• _What to produce_: Please give back only the lines below from the one containing "Task: Open the zoom" to the one containing "Open LambdaTest$$Lambda$3.class by", each repeated word for word, both ends included.

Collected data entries
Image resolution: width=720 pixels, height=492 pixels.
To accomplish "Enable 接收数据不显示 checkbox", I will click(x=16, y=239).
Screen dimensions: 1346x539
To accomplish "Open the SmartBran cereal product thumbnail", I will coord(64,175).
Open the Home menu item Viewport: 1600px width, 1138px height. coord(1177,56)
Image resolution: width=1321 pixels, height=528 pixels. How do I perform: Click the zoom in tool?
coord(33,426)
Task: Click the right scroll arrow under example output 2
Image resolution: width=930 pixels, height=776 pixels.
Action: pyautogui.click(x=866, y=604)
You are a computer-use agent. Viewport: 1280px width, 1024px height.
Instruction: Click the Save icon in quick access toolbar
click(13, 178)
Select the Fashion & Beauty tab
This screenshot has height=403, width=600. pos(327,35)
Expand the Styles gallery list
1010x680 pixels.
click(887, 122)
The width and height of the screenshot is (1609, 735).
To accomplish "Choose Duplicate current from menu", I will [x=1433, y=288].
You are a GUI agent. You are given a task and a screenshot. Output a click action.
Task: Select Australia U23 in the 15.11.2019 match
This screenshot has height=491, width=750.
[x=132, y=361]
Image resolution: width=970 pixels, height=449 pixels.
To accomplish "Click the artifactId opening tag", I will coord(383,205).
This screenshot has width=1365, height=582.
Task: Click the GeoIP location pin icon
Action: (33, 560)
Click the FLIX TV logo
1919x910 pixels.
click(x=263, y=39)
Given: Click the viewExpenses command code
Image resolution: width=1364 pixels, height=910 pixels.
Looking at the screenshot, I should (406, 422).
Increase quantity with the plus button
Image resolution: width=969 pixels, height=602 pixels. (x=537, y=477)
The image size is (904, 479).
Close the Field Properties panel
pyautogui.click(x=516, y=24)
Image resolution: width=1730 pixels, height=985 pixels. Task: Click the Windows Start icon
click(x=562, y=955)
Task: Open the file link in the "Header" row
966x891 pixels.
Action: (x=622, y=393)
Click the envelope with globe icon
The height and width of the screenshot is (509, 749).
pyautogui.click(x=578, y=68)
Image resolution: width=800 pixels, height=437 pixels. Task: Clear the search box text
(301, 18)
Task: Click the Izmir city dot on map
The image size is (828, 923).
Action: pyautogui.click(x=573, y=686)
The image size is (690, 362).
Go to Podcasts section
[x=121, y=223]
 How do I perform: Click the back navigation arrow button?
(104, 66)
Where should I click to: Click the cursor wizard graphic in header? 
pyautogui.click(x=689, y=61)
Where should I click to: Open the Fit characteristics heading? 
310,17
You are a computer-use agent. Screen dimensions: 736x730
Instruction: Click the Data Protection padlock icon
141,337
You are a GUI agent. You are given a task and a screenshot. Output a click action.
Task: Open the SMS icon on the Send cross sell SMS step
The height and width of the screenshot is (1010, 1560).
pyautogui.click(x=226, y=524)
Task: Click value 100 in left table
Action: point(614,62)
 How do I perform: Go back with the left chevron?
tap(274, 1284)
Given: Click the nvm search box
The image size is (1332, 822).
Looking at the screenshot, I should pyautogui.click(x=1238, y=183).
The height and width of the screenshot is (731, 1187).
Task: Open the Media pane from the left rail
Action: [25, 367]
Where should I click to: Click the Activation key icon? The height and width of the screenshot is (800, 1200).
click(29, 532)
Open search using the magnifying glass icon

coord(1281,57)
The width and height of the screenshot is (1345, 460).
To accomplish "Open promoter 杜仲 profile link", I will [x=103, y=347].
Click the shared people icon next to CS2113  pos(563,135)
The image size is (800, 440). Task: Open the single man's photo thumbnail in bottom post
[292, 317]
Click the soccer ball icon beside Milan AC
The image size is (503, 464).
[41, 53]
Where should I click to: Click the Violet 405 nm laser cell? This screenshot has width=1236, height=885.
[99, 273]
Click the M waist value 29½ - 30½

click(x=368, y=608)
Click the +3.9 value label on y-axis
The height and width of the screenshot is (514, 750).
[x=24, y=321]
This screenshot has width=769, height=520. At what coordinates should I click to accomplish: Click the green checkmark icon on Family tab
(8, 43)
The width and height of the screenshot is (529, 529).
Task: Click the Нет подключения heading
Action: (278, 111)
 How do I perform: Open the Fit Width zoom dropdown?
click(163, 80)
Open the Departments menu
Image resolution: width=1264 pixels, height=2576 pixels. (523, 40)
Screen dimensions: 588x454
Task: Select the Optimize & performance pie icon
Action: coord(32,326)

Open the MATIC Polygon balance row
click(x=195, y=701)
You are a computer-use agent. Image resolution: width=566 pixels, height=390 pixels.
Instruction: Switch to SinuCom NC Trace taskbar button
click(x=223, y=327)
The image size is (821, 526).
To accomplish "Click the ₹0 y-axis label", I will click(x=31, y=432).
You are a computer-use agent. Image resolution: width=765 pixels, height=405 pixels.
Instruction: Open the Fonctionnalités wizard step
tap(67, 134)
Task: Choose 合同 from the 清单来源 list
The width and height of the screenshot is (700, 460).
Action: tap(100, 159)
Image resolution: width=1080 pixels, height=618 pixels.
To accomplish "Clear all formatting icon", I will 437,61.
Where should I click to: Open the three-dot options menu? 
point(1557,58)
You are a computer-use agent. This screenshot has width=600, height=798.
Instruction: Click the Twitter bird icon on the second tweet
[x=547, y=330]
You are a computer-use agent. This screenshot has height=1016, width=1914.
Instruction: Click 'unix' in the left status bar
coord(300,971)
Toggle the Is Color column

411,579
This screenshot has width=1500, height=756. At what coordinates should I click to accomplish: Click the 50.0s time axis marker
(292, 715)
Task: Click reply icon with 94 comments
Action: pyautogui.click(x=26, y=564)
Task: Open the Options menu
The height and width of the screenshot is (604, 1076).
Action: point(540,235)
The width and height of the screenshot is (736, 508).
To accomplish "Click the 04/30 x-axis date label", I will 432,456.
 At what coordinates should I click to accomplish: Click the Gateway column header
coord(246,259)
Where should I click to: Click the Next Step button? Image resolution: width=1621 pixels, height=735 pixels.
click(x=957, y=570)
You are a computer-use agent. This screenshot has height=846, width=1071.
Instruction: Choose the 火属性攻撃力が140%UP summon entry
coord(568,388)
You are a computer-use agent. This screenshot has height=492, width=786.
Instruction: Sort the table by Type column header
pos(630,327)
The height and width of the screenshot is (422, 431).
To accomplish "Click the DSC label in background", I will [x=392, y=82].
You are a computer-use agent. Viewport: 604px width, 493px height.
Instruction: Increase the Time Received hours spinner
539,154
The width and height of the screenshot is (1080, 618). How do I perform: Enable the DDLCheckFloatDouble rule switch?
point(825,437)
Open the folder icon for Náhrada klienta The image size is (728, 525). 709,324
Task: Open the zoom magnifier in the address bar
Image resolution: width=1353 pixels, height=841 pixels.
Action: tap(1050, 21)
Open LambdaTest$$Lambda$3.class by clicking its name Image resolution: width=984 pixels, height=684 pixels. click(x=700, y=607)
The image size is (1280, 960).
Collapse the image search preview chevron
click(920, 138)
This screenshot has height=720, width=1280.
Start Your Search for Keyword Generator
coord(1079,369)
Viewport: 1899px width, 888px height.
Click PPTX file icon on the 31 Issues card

• _Solved problem_:
Task: Open the zoom magnifier in the address bar
Image resolution: width=1353 pixels, height=841 pixels.
Action: tap(1050, 21)
Open LambdaTest$$Lambda$3.class by clicking its name Image resolution: width=984 pixels, height=684 pixels. click(x=700, y=607)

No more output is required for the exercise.